Task statement: Your task is to copy every line of the entries that contains "Given".

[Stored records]
+++

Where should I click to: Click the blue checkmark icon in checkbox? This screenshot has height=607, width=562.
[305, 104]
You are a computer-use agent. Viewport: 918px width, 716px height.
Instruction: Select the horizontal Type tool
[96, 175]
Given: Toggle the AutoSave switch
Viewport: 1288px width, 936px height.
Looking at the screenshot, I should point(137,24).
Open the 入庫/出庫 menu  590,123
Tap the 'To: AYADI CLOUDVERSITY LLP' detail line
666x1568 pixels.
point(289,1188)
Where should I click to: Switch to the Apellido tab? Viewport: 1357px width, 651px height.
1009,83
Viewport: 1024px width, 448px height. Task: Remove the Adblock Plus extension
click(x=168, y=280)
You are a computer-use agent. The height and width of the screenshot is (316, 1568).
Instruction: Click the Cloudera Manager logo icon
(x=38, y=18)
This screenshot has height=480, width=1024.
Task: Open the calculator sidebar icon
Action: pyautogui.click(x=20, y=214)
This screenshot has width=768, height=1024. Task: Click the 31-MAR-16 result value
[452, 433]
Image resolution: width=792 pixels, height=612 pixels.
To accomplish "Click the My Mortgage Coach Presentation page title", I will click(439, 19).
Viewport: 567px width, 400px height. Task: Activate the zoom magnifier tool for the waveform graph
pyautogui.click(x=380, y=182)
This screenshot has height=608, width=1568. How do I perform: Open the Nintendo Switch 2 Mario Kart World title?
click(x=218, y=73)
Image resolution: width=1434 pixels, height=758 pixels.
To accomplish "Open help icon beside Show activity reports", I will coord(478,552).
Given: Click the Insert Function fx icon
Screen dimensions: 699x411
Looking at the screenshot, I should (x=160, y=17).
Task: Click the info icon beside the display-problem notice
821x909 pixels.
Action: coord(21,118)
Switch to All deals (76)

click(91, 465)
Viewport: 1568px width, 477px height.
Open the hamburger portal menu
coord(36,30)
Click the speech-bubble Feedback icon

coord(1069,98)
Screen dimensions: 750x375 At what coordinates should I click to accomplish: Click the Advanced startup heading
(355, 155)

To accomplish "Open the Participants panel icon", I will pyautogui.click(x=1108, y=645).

+++

Solution to the exercise:
Given: Toggle the AutoSave switch
Given: Click the Insert Function fx icon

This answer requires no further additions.